[REQUIREMENT] Duplicate the entries verbatim, starting at the line containing "Given: Select the filled green Level 2 marker" and ending at the last line of the entries, with both ends included.

=== RECORDED INFORMATION ===

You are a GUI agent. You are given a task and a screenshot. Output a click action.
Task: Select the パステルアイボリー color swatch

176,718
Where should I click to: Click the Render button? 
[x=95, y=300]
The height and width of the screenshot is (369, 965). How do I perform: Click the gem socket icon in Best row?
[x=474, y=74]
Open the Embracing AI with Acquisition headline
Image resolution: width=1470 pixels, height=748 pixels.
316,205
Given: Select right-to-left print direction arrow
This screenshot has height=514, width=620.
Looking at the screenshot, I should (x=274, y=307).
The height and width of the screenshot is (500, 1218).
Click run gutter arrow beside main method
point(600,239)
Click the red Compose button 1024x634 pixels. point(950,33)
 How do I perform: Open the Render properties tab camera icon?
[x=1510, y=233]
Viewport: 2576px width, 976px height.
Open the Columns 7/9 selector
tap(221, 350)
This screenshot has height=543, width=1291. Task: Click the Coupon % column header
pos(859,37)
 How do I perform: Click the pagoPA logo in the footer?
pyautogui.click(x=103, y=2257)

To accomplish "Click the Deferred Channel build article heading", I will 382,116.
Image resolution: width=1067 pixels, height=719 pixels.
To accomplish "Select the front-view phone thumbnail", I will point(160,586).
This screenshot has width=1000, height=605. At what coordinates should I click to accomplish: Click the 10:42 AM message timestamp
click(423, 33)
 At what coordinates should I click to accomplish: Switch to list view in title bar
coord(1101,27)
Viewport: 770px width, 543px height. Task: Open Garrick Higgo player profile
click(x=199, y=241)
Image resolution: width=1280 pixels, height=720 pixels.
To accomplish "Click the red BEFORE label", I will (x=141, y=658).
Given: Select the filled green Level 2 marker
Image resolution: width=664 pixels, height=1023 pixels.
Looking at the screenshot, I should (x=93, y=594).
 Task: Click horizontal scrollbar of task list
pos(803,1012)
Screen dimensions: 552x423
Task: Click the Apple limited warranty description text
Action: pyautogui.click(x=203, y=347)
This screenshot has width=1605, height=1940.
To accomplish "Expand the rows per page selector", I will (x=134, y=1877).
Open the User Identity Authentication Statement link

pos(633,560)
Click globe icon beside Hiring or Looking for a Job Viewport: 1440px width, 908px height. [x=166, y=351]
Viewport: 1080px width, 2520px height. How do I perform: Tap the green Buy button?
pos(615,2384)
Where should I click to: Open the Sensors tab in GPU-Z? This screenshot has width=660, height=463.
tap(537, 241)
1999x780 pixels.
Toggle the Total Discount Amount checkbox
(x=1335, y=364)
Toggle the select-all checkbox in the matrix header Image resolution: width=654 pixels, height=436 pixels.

===

[RESULT BELOW]
Given: Select the filled green Level 2 marker
Image resolution: width=664 pixels, height=1023 pixels.
Looking at the screenshot, I should (x=93, y=594).
 Task: Click horizontal scrollbar of task list
pos(803,1012)
Screen dimensions: 552x423
Task: Click the Apple limited warranty description text
Action: pyautogui.click(x=203, y=347)
This screenshot has width=1605, height=1940.
To accomplish "Expand the rows per page selector", I will (x=134, y=1877).
Open the User Identity Authentication Statement link

pos(633,560)
Click globe icon beside Hiring or Looking for a Job Viewport: 1440px width, 908px height. [x=166, y=351]
Viewport: 1080px width, 2520px height. How do I perform: Tap the green Buy button?
pos(615,2384)
Where should I click to: Open the Sensors tab in GPU-Z? This screenshot has width=660, height=463.
tap(537, 241)
1999x780 pixels.
Toggle the Total Discount Amount checkbox
(x=1335, y=364)
Toggle the select-all checkbox in the matrix header Image resolution: width=654 pixels, height=436 pixels.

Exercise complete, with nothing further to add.